__Extracted text__
Medical facilities have been doing their best to keep up with the increased demand.
Geralyn Randazzo, executive director of Forest Hills Hospital, said her facility has been formulating plans to move its administrative offices off−site and has been working with local doctors to shift some of their out−patient services to other offices in the surrounding community — both of which would provide additional space for beds and emergency room uses.
Officials at New York Hospital Queens in Flushing said they are constantly evaluating emergency room efficiency and hope to begin using parts of an 80−bed addition by the end of the year. And at both Jamaica Hospital and Mount Sinai Hospital in Long Island City, portions of the buildings’ lobbies have been converted into additional emergency room space.
“We are learning to accommodate this,” said Rosen, whose Medisys Health Network manages Flushing Hospital and Jamaica Hospital. “We’re in the process of adding beds, and that may give us the opportunity to accelerate flow through the ER.”
Paola Miceli, director of health, human services and senior services for Borough President Helen Marshall, said the flu outbreak underscores the need for major improvements and additions to the Queens hospital system. She said Marshall’s office has been in close contact with hospital administrators from around the borough and has been “in awe” over the work being done.
“They have all been doing an incredible job, but we’re all human and eventually it starts to have an effect. Two of our hospitals talked to us about the high volume of staff call−outs just because they’re burnt out,” Miceli said. “Normally there would be peaks and flows in patients during the course of the year, but what they’re finding is that they’re not coming back down and reaching equilibrium — it’s just staying high. Then you add something like swine flu to this and it just creates chaos.”
According to New York Hospital Queens Chief Medical Officer Stephen Rimar, the problems extend beyond crowded emergency rooms.

__Dataset content__
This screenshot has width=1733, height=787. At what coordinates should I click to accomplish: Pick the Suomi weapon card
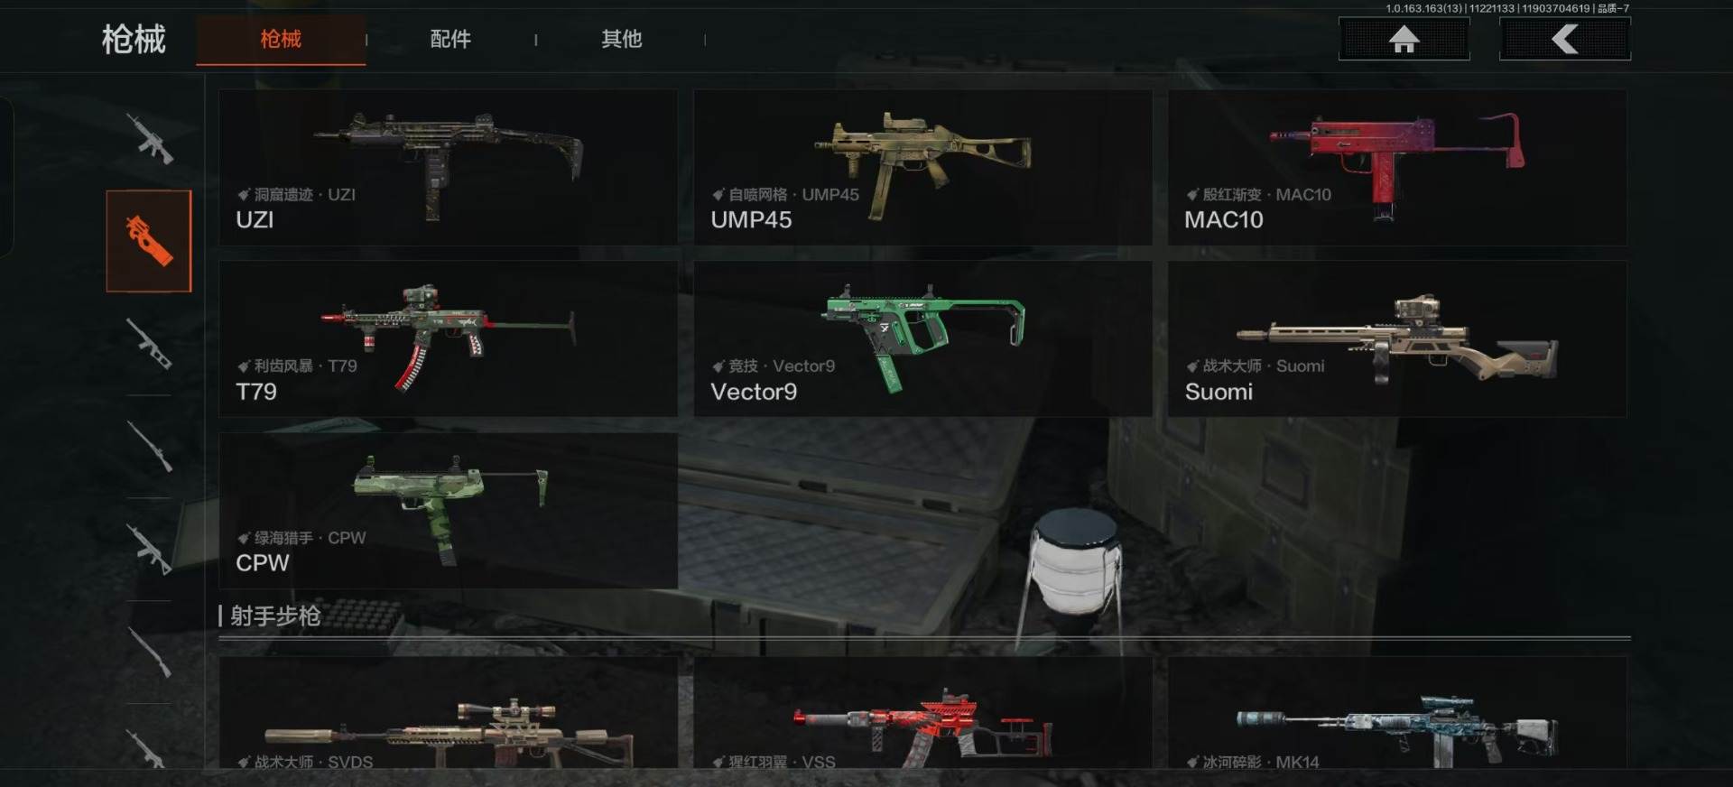(x=1397, y=339)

__Questions__
[a] In the article on crowded Queens hospitals, at which two hospitals were parts of the lobbies turned into extra emergency room space?
[b] Continue the article on crowded Queens hospitals from the point where it stops.

__Solved problems__
[a] Jamaica Hospital and Mount Sinai Hospital in Long Island City.

[b]
“We know how many more patients have come here, but what we don’t know is how many patients are not coming here because of the closures,” Rimar said. “You’ll find that out when all of a sudden they get very sick. So you start to have patients coming into the hospital who are much sicker, and we don’t have plans nor do we have funds to build additional critical care beds, and that’s a problem.”
The strain on the system has extended to ambulance services as well. FDNY EMS Deputy Chief Robert Browne told the Queens Borough Board last month that while all the ambulance tours covered by St. Johns and Mary Immaculate have been picked up, turnaround times for ambulances have increased across the borough and by as much as two minutes 45 seconds at Jamaica Hospital.
“It takes them longer to get back into the zone that they’re supposed to be in,” Miceli said. And because of the overcrowding, you can’t release the patient in the same kind of timely way.”
Rosen said the elephant in the room is the insurance industry where hospitals are “abused in a system that has no oversight.” He said that in the absence of sweeping changes by the federal government as to how insurance is issued and how health care providers are reimbursed, more hospitals could go the way of St. Johns and Mary Immaculate.
“Frankly we’re looking at the economics of all this. Some of the difficulties that affected Mary Immaculate are simply going to be transferred over to us,” he said. “This is not like the accidental closing of a hospital because it got flooded or hit by a hurricane. There is a decompensation in the health delivery system in this region. At the same time the economy is creating a greater demand on the health care system. The message from the government has been you’re on your own. But there’s really nowhere to go.”